The question here is included in that reserved by a footnote in In re Adoption of Children by D., 61 N.J. 89 , 94 (1972), to wit, whether a divorce on the grounds of desertion, standing alone and without any proof of the divorced parent having forsaken parental obligations, is a valid basis for considering additionally the best interests of the child toward the end of permanently terminating the rights of a natural parent.
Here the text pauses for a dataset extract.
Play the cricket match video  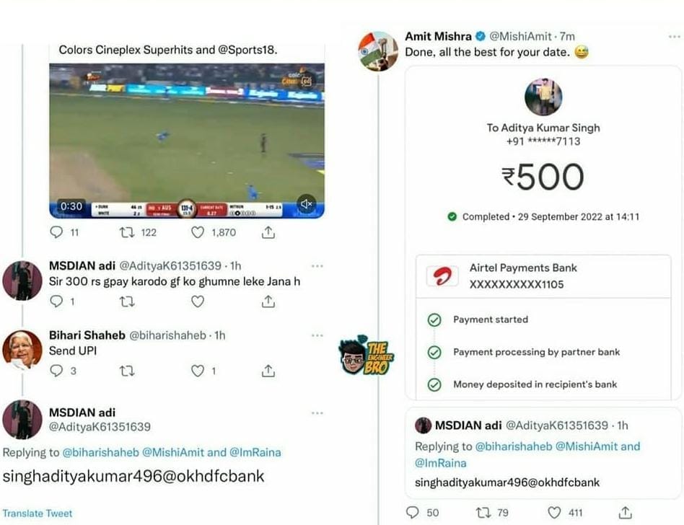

In the instant matter the natural father obtained a divorce from the natural mother. He then remarried, as did she. The new wife of the natural father sought here to adopt a child born to her husband and his divorced wife. The natural mother objected. The court below found that the natural mother had neither abandoned the child nor forsaken her parental obligations, even though custody of the child was in the father. The trial judge considered himself bound by In re D. and denied the adoption.
We affirm.
The findings of fact with regard to the conduct of the natural mother relating to abandonment and the forsaking of parental obligations vel non are amply supported in the credible evidence in the whole record, and we will not disturb them.
We think the fact that an objecting natural parent has been divorced by the other parent, on grounds of desertion by the objecting parent of the plaintiff-spouse, does not diminish the thrust of the policy established in In re D., where it clearly appears that natural ties, still cherished, are entitled to substantial protection. The precise disapproval there of "expressions [that] may be found in some opinions which might be understood to suggest that the court's belief as to the best interests of the child was of paramount importance without regard to whether parental obligations could be said to have been forsaken," is significant. 61 N.J. at 95.
We believe that the umbilical of natural parenthood is so sacred that only in the most exceptional cases will anything other than self-destruction by the natural parent sever it. We answer the question posed by the footnote, 61 N.J. at 94, insofar as it relates to a divorce for desertion, in the negative.
Affirmed.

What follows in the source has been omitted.